I spent weeks covering the aftermath under former military governor Raji Rasaki.

The memory isn’t just history – it’s a warning we failed to heed.

The sweep on Maroko paved the way for expensive developments.

The cleared land became the upscale real estate that now spreads through Oniru Estate, Victoria Island Extension, and Eko Atlantic City.

Studies of Maroko’s eviction show how the poor were displaced to substandard areas while land values skyrocketed.

Private interests profited from the newly “clean” coastline while the displaced struggled to survive.

That legacy raises an urgent question today: who will benefit from Makoko’s cleared lagoon edge?

Will the state protect its people, or will the land be quietly handed to developers and wealthy buyers, repeating the Maroko script?

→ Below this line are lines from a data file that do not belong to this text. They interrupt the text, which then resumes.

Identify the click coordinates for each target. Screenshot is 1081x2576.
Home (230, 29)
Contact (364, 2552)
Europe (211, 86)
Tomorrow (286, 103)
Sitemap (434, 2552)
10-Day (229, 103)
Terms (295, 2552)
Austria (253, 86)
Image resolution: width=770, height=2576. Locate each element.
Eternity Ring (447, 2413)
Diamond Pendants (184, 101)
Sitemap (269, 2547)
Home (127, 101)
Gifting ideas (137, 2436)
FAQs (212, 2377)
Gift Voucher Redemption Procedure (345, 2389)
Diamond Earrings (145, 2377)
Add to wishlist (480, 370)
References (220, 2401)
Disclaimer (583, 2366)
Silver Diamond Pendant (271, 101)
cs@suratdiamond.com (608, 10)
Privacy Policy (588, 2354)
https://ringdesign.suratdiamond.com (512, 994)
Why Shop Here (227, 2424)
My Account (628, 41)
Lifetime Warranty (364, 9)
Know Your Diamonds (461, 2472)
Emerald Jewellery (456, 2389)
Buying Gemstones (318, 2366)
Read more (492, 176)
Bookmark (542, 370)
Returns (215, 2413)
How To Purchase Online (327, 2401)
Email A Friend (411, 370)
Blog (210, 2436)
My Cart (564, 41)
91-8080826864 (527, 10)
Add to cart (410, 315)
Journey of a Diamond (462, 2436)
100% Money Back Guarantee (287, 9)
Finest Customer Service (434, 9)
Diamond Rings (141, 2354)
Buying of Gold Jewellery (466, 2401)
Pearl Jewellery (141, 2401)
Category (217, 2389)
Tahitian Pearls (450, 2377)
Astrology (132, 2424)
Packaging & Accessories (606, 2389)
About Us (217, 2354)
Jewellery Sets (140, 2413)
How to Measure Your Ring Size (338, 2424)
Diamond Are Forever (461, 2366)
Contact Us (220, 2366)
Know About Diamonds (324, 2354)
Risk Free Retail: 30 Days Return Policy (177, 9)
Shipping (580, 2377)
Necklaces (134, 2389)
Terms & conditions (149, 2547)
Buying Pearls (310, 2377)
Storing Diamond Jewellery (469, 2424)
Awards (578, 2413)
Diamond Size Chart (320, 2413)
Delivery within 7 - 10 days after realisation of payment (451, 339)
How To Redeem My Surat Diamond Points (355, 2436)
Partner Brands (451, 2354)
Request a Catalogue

You can bet on the latter.

The Lagos Government Failed
Lagos is a megacity of contradictions.

It pulses with immense creative energy and opportunity.

Yet its planning and political elite repeatedly choose aesthetics and profit over human dignity.

The demolition of Makoko without immediate, tangible alternatives- without shelter, livelihood restoration, or social services – represents a leadership failure, not merely a planning challenge.

Urban governance that truly respects citizens would look completely different.

It would prioritize phased relocation, not overnight destruction.

It would provide temporary shelters while permanent solutions are developed.

It would offer social protection and livelihood programs.

It would support community-led upgrading instead of wholesale clearance.

These aren’t radical ideas.

They’re the basic responsibilities of government.

The people of Makoko aren’t asking for luxury.

They’re asking for basic humanity.

They want to know where they should go.

They want to know how they’ll feed their families.

They want to know where their children will sleep tonight.

These are questions the Lagos State Government has refused to answer.

A government that treats its poorest citizens as obstacles to be removed rather than people to be protected has failed at its most fundamental duty.

When the state uses force against people seeking shelter, when it tears down homes without offering alternatives, when it responds to protest with tear gas – it has become the oppressor, not the protector.

Makoko deserves better. Lagos deserves better.

The people who have called that waterfront home for generations deserve to be treated with dignity, not cleared away like debris.

Until the government provides real answers and real alternatives, the demolition of Makoko will stand as a shameful reminder of what happens when power prioritizes profit over people.

The question isn’t whether Lagos needs development. It’s whether that development will be for everyone, or only for those who can afford to pay the price.